## REQUIRED TASK
Locate every line below that contains the string "item" and copy each of those lines in full. Case counts, so only lines with that exact capitalization qualify.

___ THE RECORDS ___

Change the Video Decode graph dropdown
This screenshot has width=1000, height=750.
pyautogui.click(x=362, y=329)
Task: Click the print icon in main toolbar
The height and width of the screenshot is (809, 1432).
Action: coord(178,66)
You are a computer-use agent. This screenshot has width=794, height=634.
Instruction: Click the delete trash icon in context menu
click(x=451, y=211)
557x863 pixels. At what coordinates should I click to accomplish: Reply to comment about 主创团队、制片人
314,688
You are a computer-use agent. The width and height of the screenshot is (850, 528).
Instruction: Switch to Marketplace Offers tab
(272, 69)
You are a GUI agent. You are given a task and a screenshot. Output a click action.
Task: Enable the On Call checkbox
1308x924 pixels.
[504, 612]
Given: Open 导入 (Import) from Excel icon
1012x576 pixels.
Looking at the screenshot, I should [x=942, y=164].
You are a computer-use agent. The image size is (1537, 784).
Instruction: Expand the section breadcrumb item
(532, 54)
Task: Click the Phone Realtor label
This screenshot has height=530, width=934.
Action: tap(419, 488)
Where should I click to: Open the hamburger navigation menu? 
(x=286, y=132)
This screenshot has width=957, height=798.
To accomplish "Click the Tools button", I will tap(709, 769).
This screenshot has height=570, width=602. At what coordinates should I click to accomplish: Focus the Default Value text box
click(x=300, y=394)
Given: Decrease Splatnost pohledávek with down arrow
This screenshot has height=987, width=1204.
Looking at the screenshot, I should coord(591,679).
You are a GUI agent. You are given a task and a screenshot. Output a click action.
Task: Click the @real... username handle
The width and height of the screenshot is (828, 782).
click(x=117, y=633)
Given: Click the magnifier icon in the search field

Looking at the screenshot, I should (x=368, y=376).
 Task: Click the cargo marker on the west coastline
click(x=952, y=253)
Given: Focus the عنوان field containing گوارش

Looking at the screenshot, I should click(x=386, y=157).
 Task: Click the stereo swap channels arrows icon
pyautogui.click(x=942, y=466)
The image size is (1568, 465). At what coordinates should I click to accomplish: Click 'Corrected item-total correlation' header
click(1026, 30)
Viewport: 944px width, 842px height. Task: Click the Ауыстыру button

___

## SOLUTION TO THE EXERCISE
Instruction: Expand the section breadcrumb item
The image size is (1568, 465). At what coordinates should I click to accomplish: Click 'Corrected item-total correlation' header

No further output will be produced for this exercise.